Going on, Boehner pointed out that he did not want to put the members of the Republican caucus, which he leads, through another vote to try and oust him from his position. A move, which Boehner believes would be detrimental to the institution of the House and the Speaker’s chair.

This speaks volumes when also considering the tumultuous race for the presidency, especially among the GOP candidates. Not that there is much to hope and be proud about on the Democratic side either.

Looking across the country and through the corn stalks being harvested back in the Cornfield, it is evident to me that what we are seeing play out on the national stage is a mutation which will split the governance of the nation into two factions.

The one faction will control and govern from Washington DC on matters of national import. The other faction will control and govern in local areas and in the states and territories.
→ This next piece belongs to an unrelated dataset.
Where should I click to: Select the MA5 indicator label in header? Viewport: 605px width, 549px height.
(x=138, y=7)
While currently both chambers of Congress have a majority of Republican lawmakers and may for some time yet, that may transform within the next six years or so to a predominance of Democrats in both chambers.
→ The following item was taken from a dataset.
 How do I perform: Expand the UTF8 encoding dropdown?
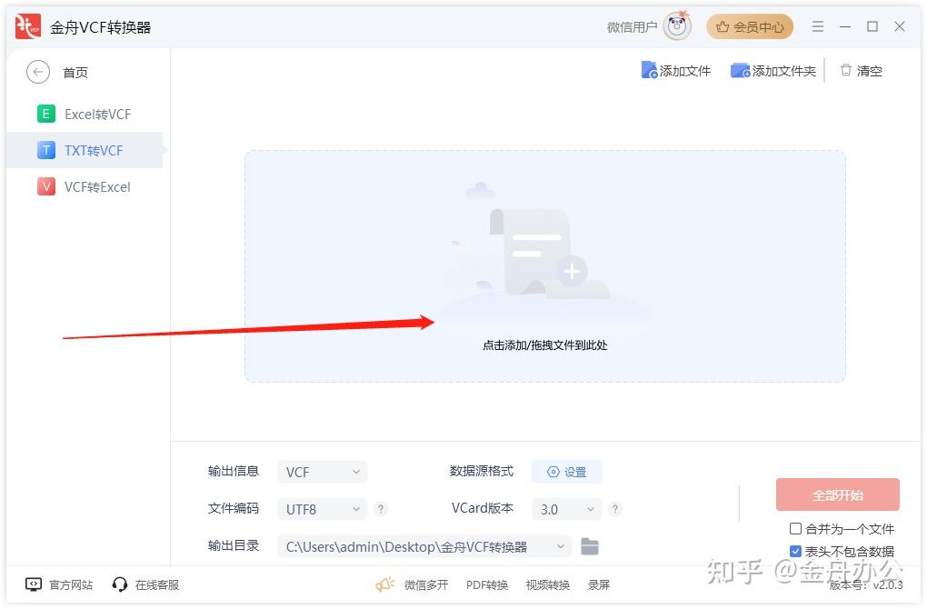(322, 508)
As to the White House, there is a good chance we will see history made when the Democrats capture the White House for a third consecutive term.

The only other time in our national history this has happened was when George H.W. Bush followed Ronald Reagan’s two terms in the White House. This was short-lived as Bush was upended for a second term.

I say the likelihood of a Democratic rout of the presidential race is from observing how Republican candidates and the very vocal, though small-in-number primary voters are reacting to the outlandishness of the current crop of wannabes.

As to the governorships and state legislatures, those are poised to remain firmly in control of the GOP while Democratic losses may continue.

Around 2/3 of the states are governed by Republicans. Not quite 1/3 have a Democrat in the state mansion. The legislative bodies follow the same general percentages.

The nation’s electorate are splitting into these two factions where Republicans will be the party of the locals and states while Democrats will be the national party legislating and administering from Washington.

As hardcore conservatives and hardcore liberals become more obstinate and more averse to finding common ground, the ability to govern becomes increasingly difficult.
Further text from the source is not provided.